Ok, my professor has laid out the authors/works I'm supposed to do a close reading and analysis on. I pretty much have a good grasp on most of the works, but sur egood use some insight on a few. I seem to have a particular mental block as to definitions of the works, ie, heroic couplets, pastoral, anti-pastoral, that iambic meter stuff, etc.

The overall coverage of the course is: English Lit 18th & 19th Centuries.

We started with the Brits and finished with the Americans. Besides poems, there are novels and short stories and plays as well as well.

I will post two or three listings to be dissected. If it helps, when dissecting, play the part of professor as to what you want the student to learn :insert role play joke here: that would be addressed in the final.

Really appreciate your input, and hope you have fun with this as well! :rolleyes:

Our first authors/work:

Alexander Pope: "Epistle to Burlington"

Mary Leapor: "Crumble-Hall"

Herman Melville: "Benito Cereno" (short story)

Posted

Just doing a Google search of this poem, there are tons of articles. I was an English Literature and Creative Writing double major. The Internet was not available then. I do wonder how my education would have been different in the "Information Age." Would I have relied on it as my major source of information? How much more common is plagiarism today?

Lastly, I paid my way through undergrad school, grad school and law school by writing my classmates papers. I would not be a needed commodity thanks to the Internet and I would not have been able to afford to go to university.

Posted
Alexander Pope: "Epistle to Burlington"

Mary Leapor: "Crumble-Hall"

Herman Melville: "Benito Cereno" (short story)

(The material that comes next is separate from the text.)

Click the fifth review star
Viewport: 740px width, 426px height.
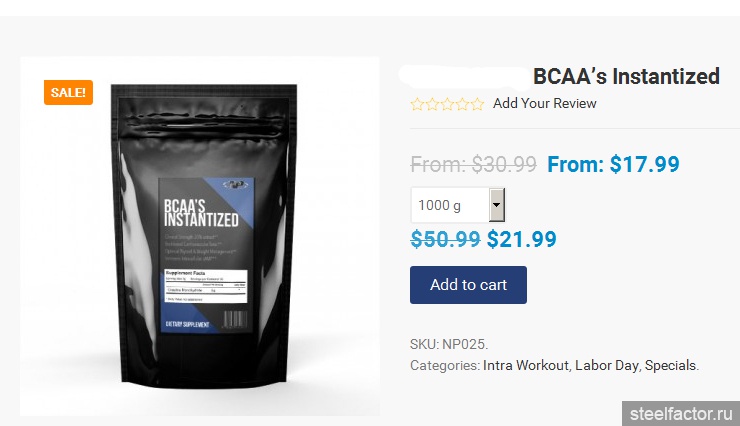(x=477, y=104)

Properly intimidating! And apologies - this faction of the posse is in mad chase of the dollar and temporarily without leisure to post at length. But see (not necessarily to condone this): http://www.freebooknotes.com/

Guest EurythmicThrust
Posted

::bump::

OK, the big final is coming up...i am still hoping the posse can add some reflections on the above mentioned works, as they are giving me fits. BTW, i am not looking for the "answers", just additional insight to go with the 20+ pages I've already written....ie, something i missed or overlooked or didint think of before.

I've already read and written about:

Emerson (loved "The American Scholar")

Goldsmith (Loved "She Stoops to Conquer")

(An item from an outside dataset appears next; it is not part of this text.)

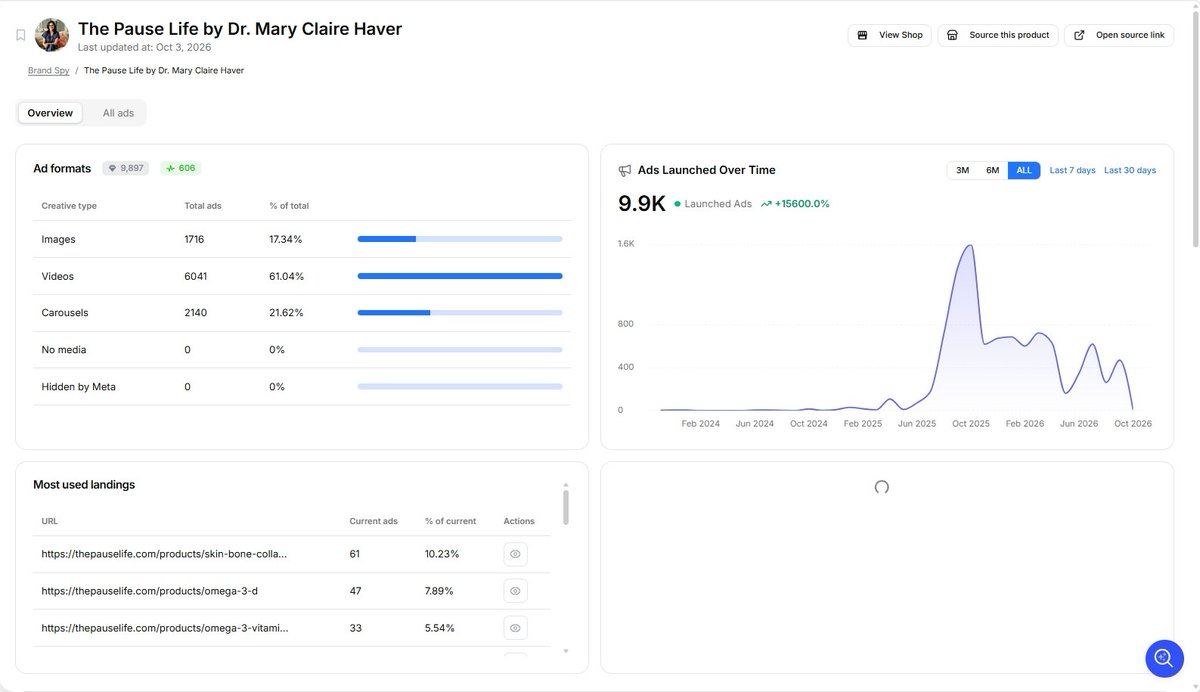1200x692 pixels.
Task: Click the green 606 active ads badge
Action: 181,168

John Stuart Mill (The Subjection of Women")

William Wordsworth (Preface to Lyrical Ballads") my fave writer!

William Blake- trickier than i thought!

Thomas Gray poems

Jane Austen

Charlotte Bronte

Samuel Johnson

John Keats

Jonathan Swift

Olaudah Equiano ("The Interesting Narrative")

Anne Finch

Steven Duck

Mary Collier

Lady Mary Wortley Montagu (her reponse to a Swift article about widows is one of my fave alltime pieces- I actually did a one MAN show of it in my theatre class!)

thomas Caryle ("From past to Present")

Besides the Leapor and Pope pieces, the other ones that I am having trouble grasping are:

All of Keats! (I like his writing, am just not sure i "get it")

Elizabeth Barrett Browning (Hiram Power's Greek Slave")

Lord Alfred Tennyson- "The Lady of Shallot"

ANY insight would be appreciated!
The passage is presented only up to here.